Start Text to read

By Ehi Braimah
Results of the presidential and national assembly elections which
held last Saturday in over 176,000 polling units nationwide are
being released and certified by the Independent National
Electoral Commission (INEC). Two major outcomes have
dominated and animated discussions across all media: major
electoral upsets and the furore over the failure of instant
electronic transmission of results.
In a highly anticipated presidential poll, the expectation was that INEC will deliver a free, fair and
credible exercise, especially when we remember the standard set in the Ekiti and Osun states
off-season elections where the Bimodal Voter Accreditation System (BIVAS) and the INEC
results viewing portal (IReV) were deployed.
But when it came to scaling up the same technology platforms for the national election in 774
local council areas, it would seem that INEC was not fully ready after all the assurances the
commission provided.
In an effort to strengthen the nation’s electoral system, INEC had promised to improve the
functionality of BIVAS and IReV.

End Text to read
Start Recorded data

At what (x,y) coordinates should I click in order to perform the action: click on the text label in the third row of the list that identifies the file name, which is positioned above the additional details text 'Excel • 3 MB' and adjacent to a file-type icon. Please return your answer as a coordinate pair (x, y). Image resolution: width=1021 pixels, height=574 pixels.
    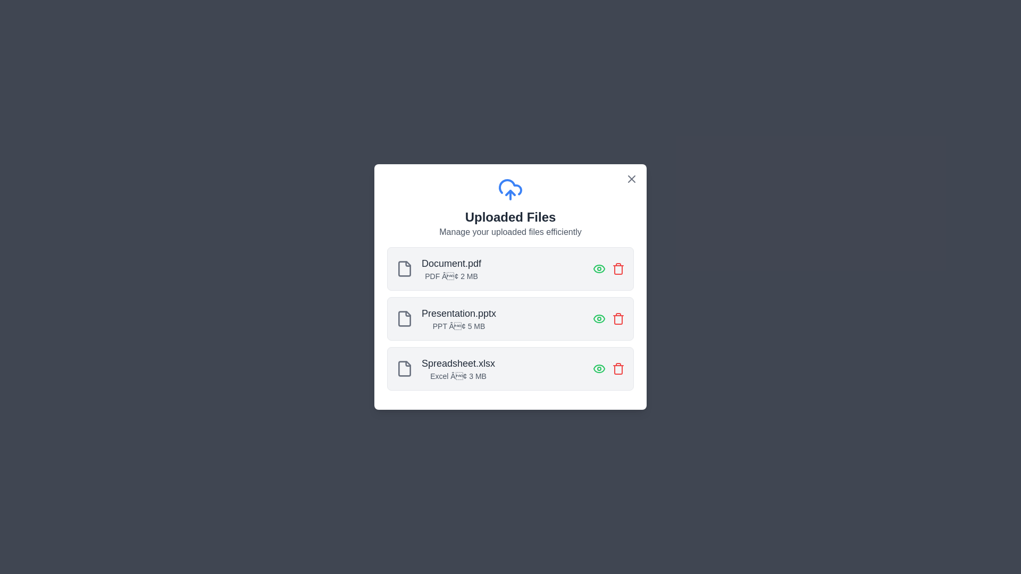
    Looking at the image, I should click on (458, 363).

End Recorded data

- _Task directions_
Revise the election article between "In a highly" and "BIVAS and IReV.", inclusive, changing "off-season" to "off-cycle". The material has no connection to the election article.

- _Correct result_
In a highly anticipated presidential poll, the expectation was that INEC will deliver a free, fair and
credible exercise, especially when we remember the standard set in the Ekiti and Osun states
off-cycle elections where the Bimodal Voter Accreditation System (BIVAS) and the INEC
results viewing portal (IReV) were deployed.
But when it came to scaling up the same technology platforms for the national election in 774
local council areas, it would seem that INEC was not fully ready after all the assurances the
commission provided.
In an effort to strengthen the nation’s electoral system, INEC had promised to improve the
functionality of BIVAS and IReV.